Don’t get me wrong, I love The Cat in the Hat, and to judge by the data in the NEA report, we baby boomers fed on freshly minted Dr. Seuss have sustained an interest in “literary” reading better than most. In fact, at the three reading benchmarks the report surveys—1982, 1992, and 2002—it’s the bulge of the baby boom cohort that keeps scoring best. (In 1982, 62 percent of 25- to 34-year-olds were literary readers, ahead of all the others; by 1992, the top score, 58.9 percent, went to 35- to 44-year-olds, and in 2002 the 45- to 55-year-old group boasted the highest percentage, 51.6 percent.) Even so, now that I’m a parent, I can’t help feeling that his influence has been mixed.

At the risk of placing too big a burden on the cat (though he’s the guy who can hold up “TWO books,” a censorious fish, and much more), I’d trace a new vision of what these days you might call “positive” literacy back to Dr. Seuss and his success. That vision was outlined in The Cat inthe Hat itself. The story enshrines the midcentury popularization of the (Freudian) idea that kids’ fantasy lives require studious nurturing—a dose of zany fun, brought to a tidy close that will not unnerve their parents, or impede the children’s own steady progress. They can’t be left alone, feeling bored and bereft, their imaginations allowed to roam unchecked on “cold, cold wet days.” Right from the start, they need a model/mentor/mediator to goad and guide them; they need a moralizer too, making sure the kids don’t start feeling too guilty at all the antics, assuring them, “Have no fear of this mess.”

We Seuss graduates have embraced the bouncy, bossy approach to kids’ reading with a didactic zeal our beloved doctor (a genius at balancing sheer nonsense and no-nonsense) might well disapprove. We even go out and buy books with titles like How To Get Your Child To Love Books, and hurry our growing readers on from picture books to “problem” books, which deal with social and emotional dilemmas relevant to “young adults.” The instrumental spirit echoes in the earnest public rhetoric about how “print culture affords irreplaceable forms of focused attention and contemplation that make complex communication and insights possible,” as the NEA’s chairman puts it in Reading at Risk. You can hear it, too, in the avowals that “readers play a more active and involved role in their communities.”

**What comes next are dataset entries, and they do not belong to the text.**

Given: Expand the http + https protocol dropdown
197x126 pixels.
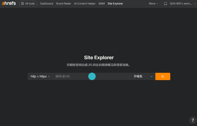Looking at the screenshot, I should coord(40,77).
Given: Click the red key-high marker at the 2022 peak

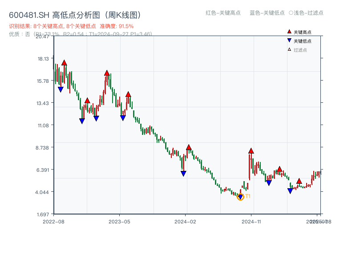Looking at the screenshot, I should pyautogui.click(x=65, y=63).
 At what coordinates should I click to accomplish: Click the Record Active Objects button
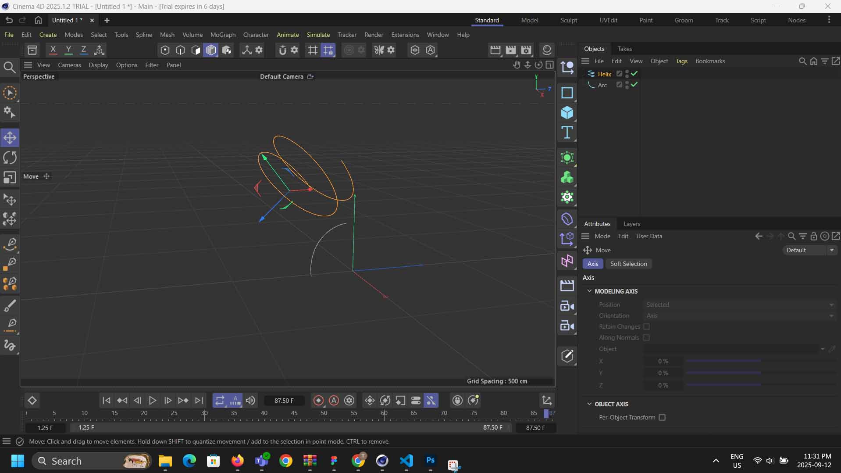[319, 400]
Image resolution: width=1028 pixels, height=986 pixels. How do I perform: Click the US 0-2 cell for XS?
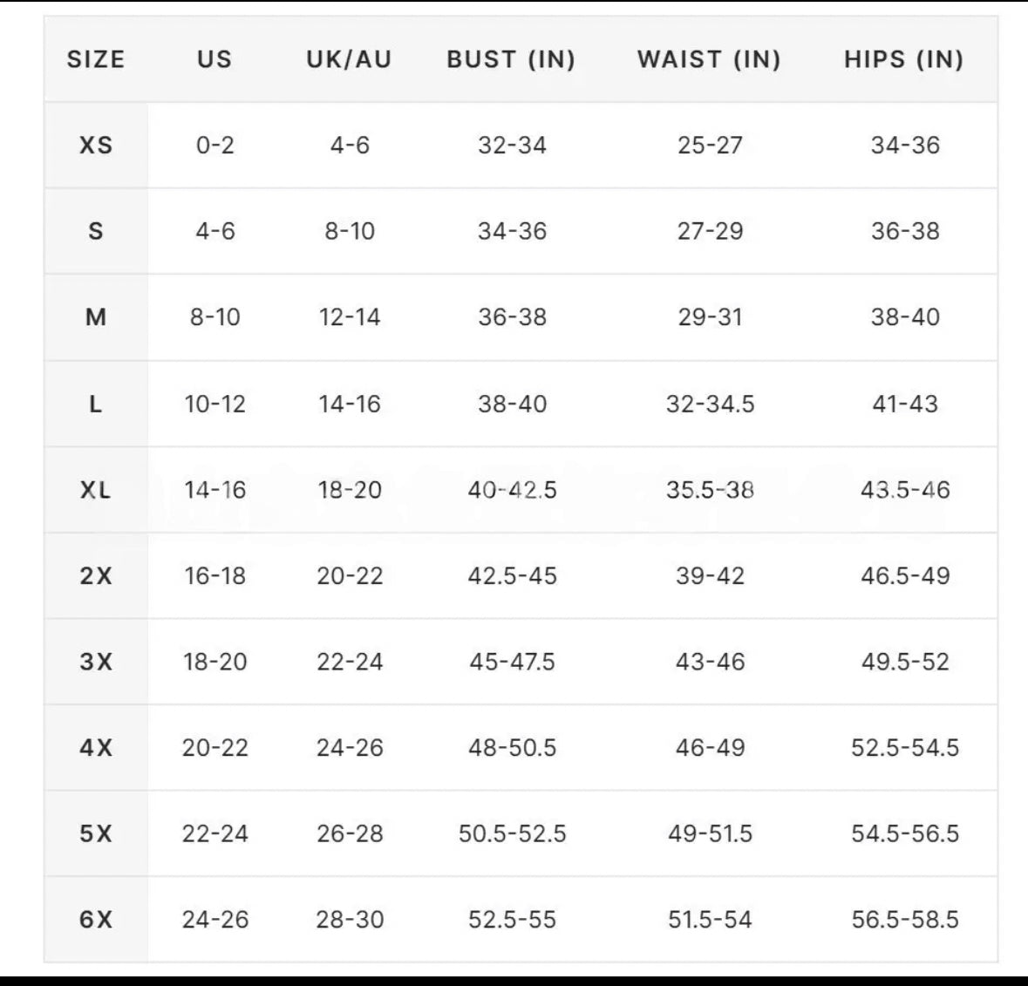click(214, 145)
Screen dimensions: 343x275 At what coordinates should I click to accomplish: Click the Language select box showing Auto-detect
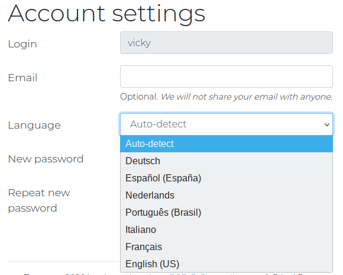click(x=226, y=124)
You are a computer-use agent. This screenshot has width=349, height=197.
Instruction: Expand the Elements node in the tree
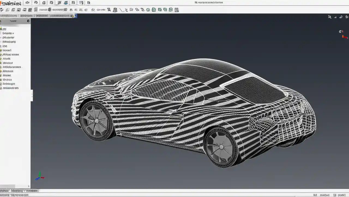coord(1,33)
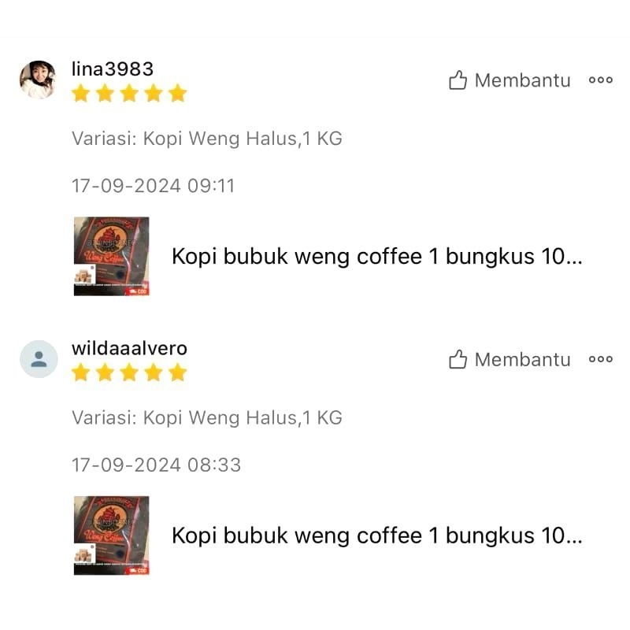The width and height of the screenshot is (630, 630).
Task: Click the thumbs-up icon on wildaaalvero's review
Action: [458, 359]
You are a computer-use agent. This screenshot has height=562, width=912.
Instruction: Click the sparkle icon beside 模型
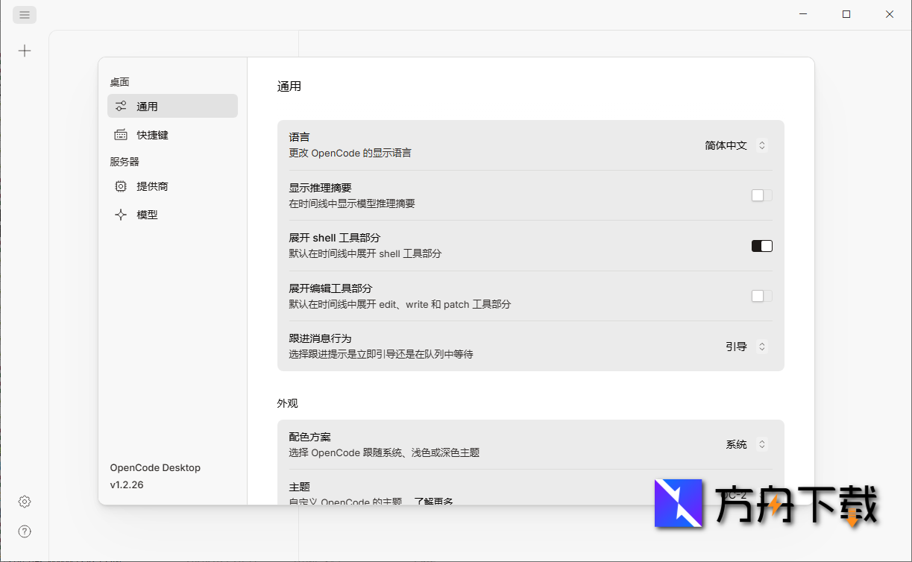121,214
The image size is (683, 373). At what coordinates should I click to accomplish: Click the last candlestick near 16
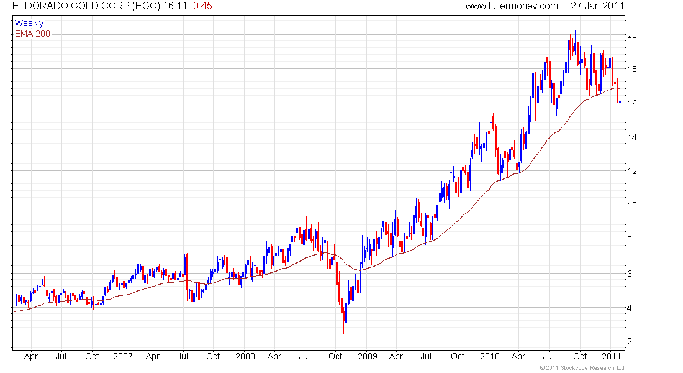[x=620, y=101]
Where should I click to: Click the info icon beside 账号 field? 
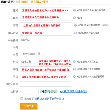pyautogui.click(x=74, y=10)
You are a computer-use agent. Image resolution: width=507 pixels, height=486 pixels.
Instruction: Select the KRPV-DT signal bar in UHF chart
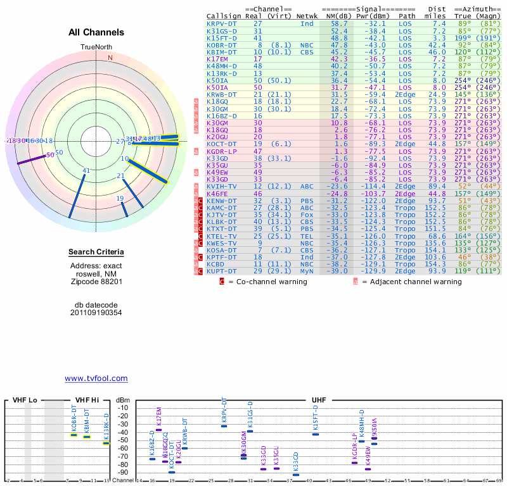(224, 426)
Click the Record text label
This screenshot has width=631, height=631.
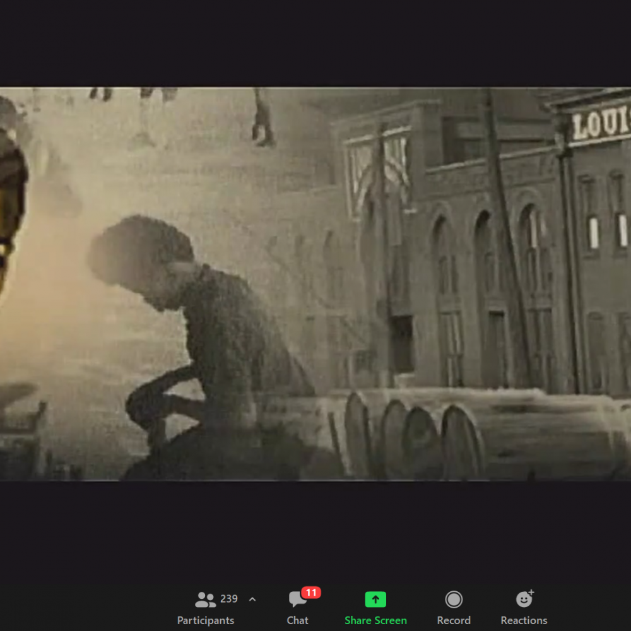click(x=454, y=620)
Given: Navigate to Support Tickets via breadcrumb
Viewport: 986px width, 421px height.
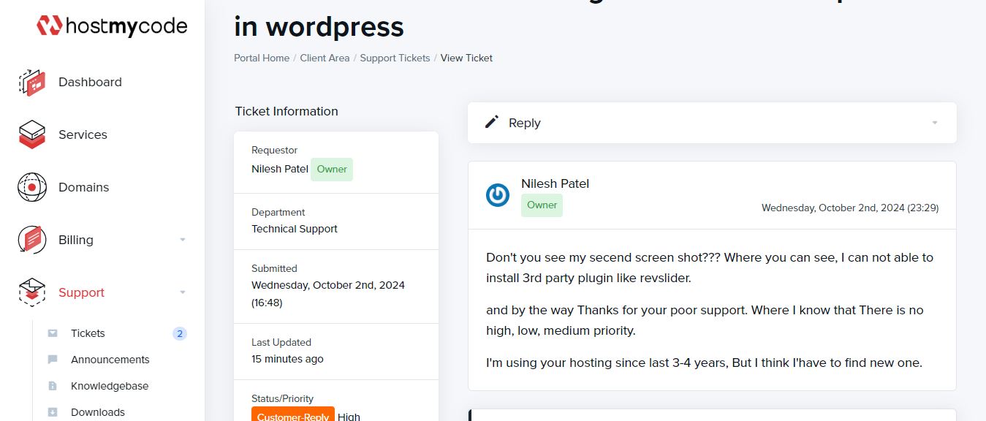Looking at the screenshot, I should pyautogui.click(x=395, y=58).
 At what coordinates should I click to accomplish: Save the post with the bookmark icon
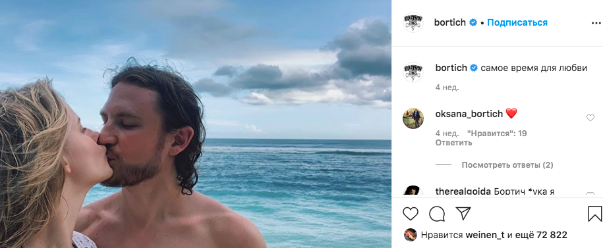pos(595,214)
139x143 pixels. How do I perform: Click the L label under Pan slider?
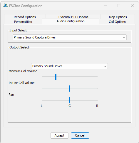pyautogui.click(x=42, y=106)

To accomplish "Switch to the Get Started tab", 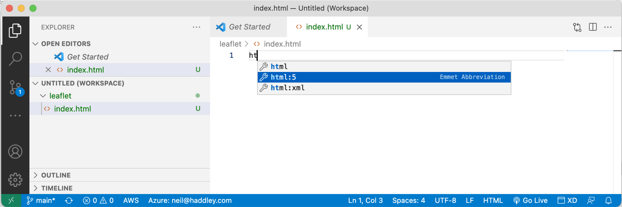I will (x=249, y=27).
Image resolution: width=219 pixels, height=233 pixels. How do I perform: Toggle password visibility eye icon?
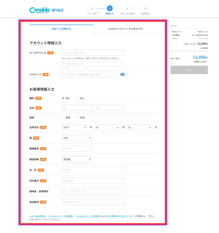[122, 74]
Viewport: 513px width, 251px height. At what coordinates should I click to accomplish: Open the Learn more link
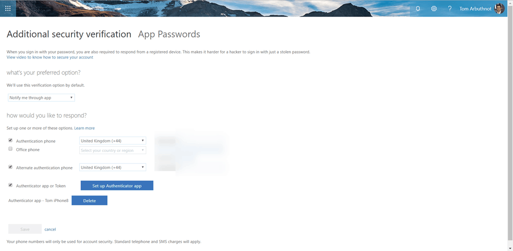tap(84, 129)
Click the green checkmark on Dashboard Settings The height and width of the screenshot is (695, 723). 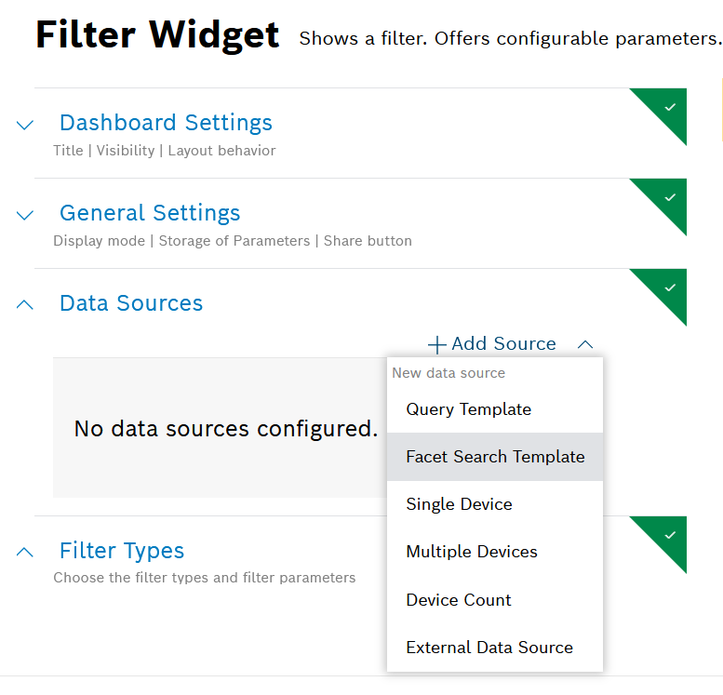tap(670, 107)
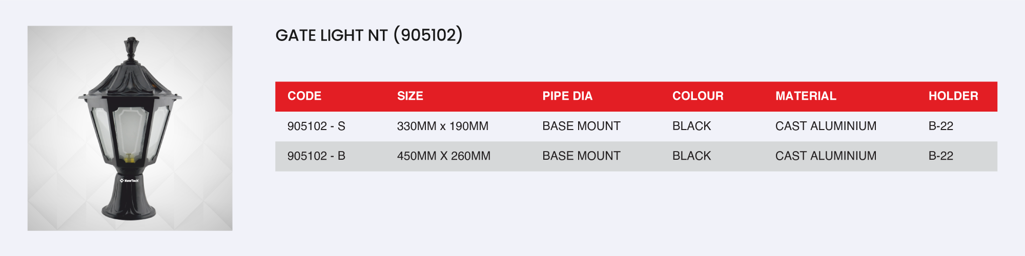Click BLACK colour in the first row

point(691,126)
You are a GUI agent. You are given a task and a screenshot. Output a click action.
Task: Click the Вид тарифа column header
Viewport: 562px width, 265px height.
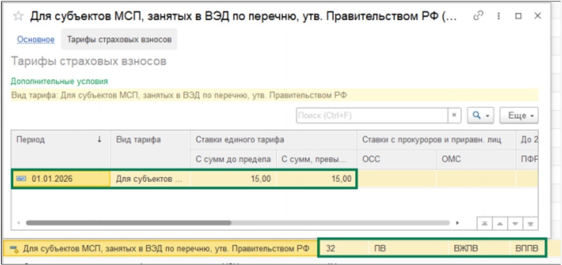click(150, 140)
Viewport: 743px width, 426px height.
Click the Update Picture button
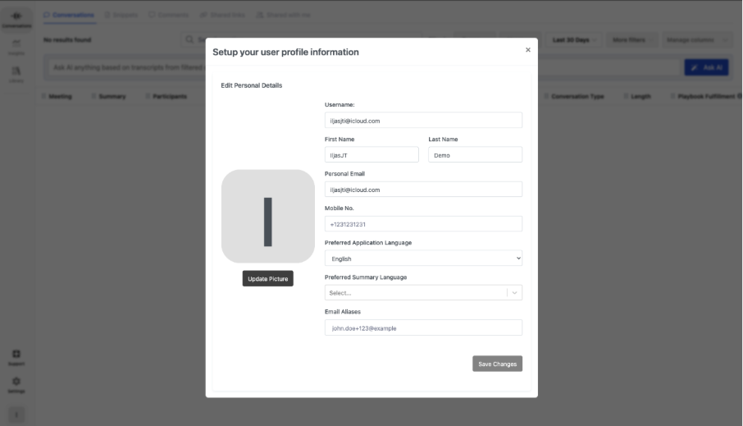click(x=267, y=279)
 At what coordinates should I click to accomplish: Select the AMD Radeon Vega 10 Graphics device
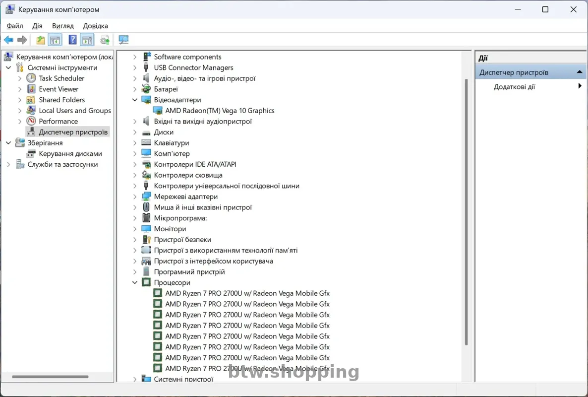click(x=219, y=111)
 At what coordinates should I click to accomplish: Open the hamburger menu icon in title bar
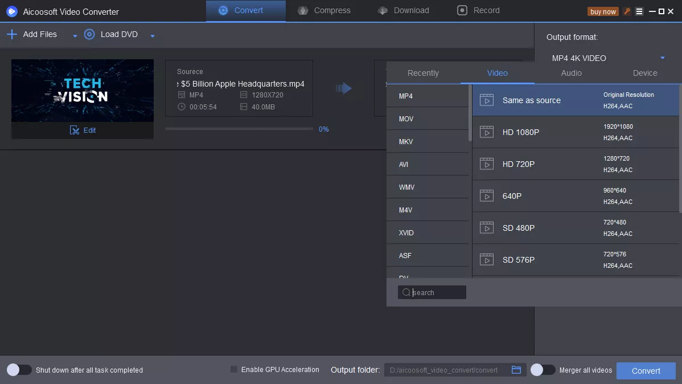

But don’t such pressures and promises miss the real importance of the kind of “literary” reading that the NEA report sets most store by? Truly absorbing, addictive reading of imaginative writing is intensely private and, in a social sense, escapist. “Serious readers aren’t reading for instruction,” as an anthropologist at work studying American literary habits told novelist Jonathan Franzen. Devoted readers are hoping for a chance to discover, in the narrated lives of other selves, what it’s like to be an individual confronting the unpredictable. Maybe it’s time to stop spreading fears about “reading at risk,” and try generating more excitement about reading at your own risk. How? I wish I could say you could look it up, but you can’t.